→ Passage given:
^^^^^^^^
On March 2, 2016, a federal grand jury sitting in the District of Nevada returned a Superseding Indictment charging nineteen defendants with sixteen counts related to a confrontation on April 12, 2014, with Bureau of Land Management ("BLM") Officers in Bunkerville, Nevada. (ECF No. 27).

II. LEGAL STANDARD

A. Motion in Limine

In general, "[t]he court must decide any preliminary question about whether . . . evidence is admissible." Fed. R. Evid. 104(a). In order to satisfy the burden of proof for Federal Rule of Evidence ("FRE") 104(a), a party must show that the requirements for admissibility are met by a preponderance of the evidence. See Bourjaily v. United States, 483 U.S. 171, 175-76 (1987) ("We have traditionally required that these matters [regarding admissibility determinations that hinge on preliminary factual questions] be established by a preponderance of proof.").

"Although the [FRE] do not explicitly authorize in limine rulings, the practice has developed pursuant to the district court's inherent authority to manage the course of trials." Luce v. United States, 469 U.S. 38, 41 n.4 (1984) (citing Fed. R. Evid. 103(c)). In limine rulings "are not binding on the trial judge, and the judge may always change his mind during the course of a trial." Ohler v. United States, 529 U.S. 753, 758 n.3 (2000); see also Luce, 469 U.S. at 41 (noting that in limine rulings are always "subject to change," especially if the evidence unfolds in an unanticipated manner).

B. Applicable Rules of Evidence

"Irrelevant evidence is not admissible." Fed. R. Evid. 402. "Evidence is relevant if: (a) it has any tendency to make a fact more or less probable than it would be without the evidence; and (b) the fact is of consequence in determining the action." Fed. R. Evid. 401; Velazquez v. City of Long Beach, 793 F.3d 1010, 1028 (9th Cir. 2015).

FRE 403 requires the Court to determine whether the probative value of the evidence is substantially outweighed by the danger of unfair prejudice, confusion of the issues, or misleading the jury, or by considerations of undue delay, waste of time, or needless presentation of cumulative evidence. United States v. Arambula-Ruiz, 987 F.2d 599, 602 (9th Cir. 1993); see Fed. R. Evid. 403. "[P]rejudice alone is insufficient; unfair prejudice is required." United States v. Skillman, 922 F.2d 1370, 1374 (9th Cir. 1990) (citing United States v. Bailleaux, 685 F.2d 1105, 1111 & n. 2 (9th Cir. 1982)). Unfair prejudice "appeals to the jury's sympathies, arouses its sense of horror, provokes its instinct to punish, or otherwise may cause a jury to base its decision on something other than the established propositions in the case." Id. (internal quotation marks and citation omitted).

III. DISCUSSION

A. Motion in Limine (ECF No. 2565)
^^^^^^^^
→ Given records:
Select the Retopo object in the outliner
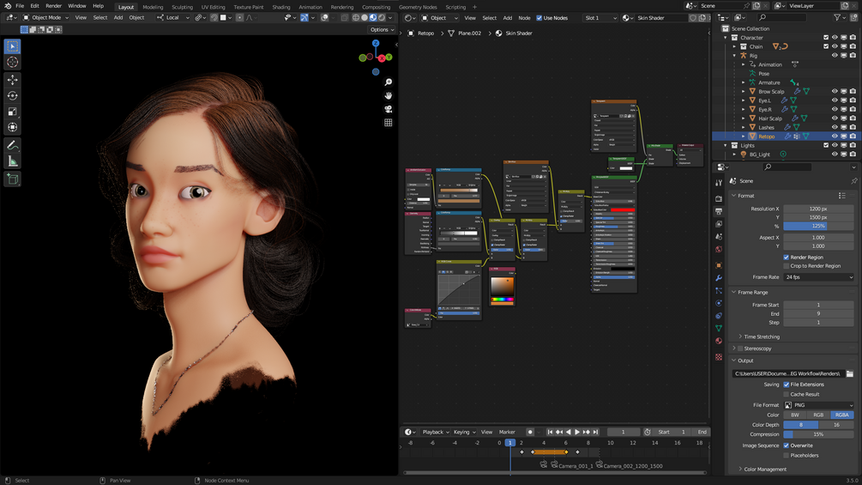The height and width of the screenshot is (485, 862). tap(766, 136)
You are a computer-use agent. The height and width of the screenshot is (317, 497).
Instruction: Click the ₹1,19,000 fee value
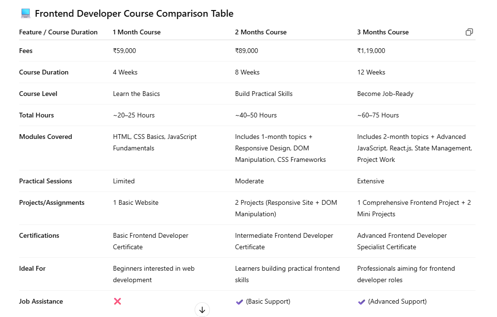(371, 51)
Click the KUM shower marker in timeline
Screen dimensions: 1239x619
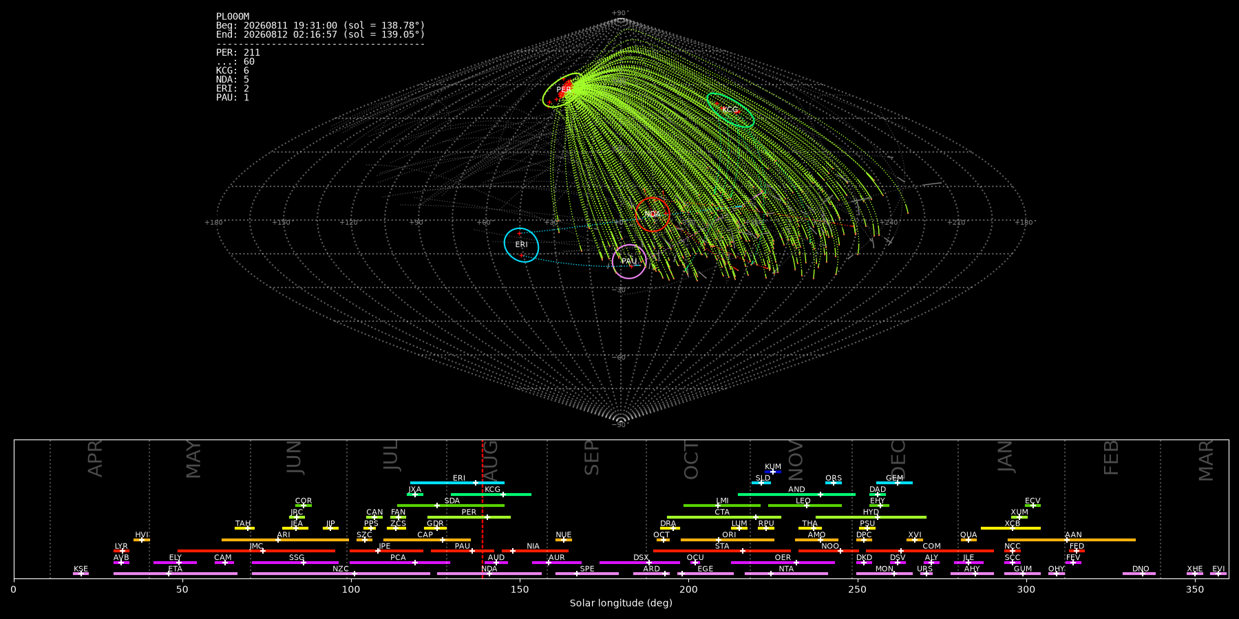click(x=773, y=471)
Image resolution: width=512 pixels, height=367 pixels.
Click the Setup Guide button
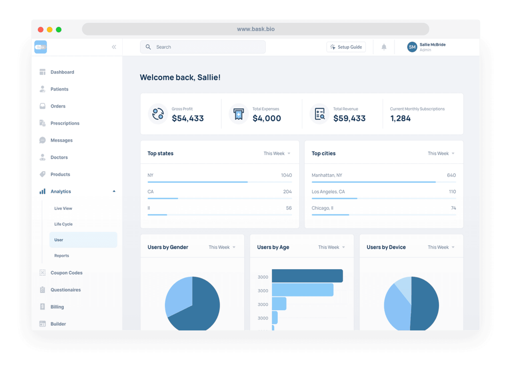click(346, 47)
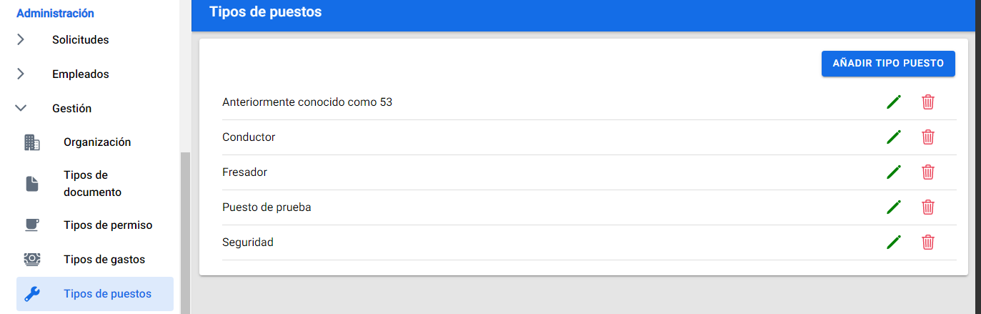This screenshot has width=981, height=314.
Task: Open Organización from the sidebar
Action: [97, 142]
^^^^^^^^
→ Set task:
Answer these questions about the court order:
1. On what date did the grand jury return the Superseding Indictment?
2. To what standard must a party show that the requirements for admissibility under FRE 104(a) are met?
3. Which Federal Rule of Evidence states that irrelevant evidence is not admissible?
Answer from the court order alone, not from the data.

→ Task response:
1. March 2, 2016
2. A preponderance of the evidence
3. Fed. R. Evid. 402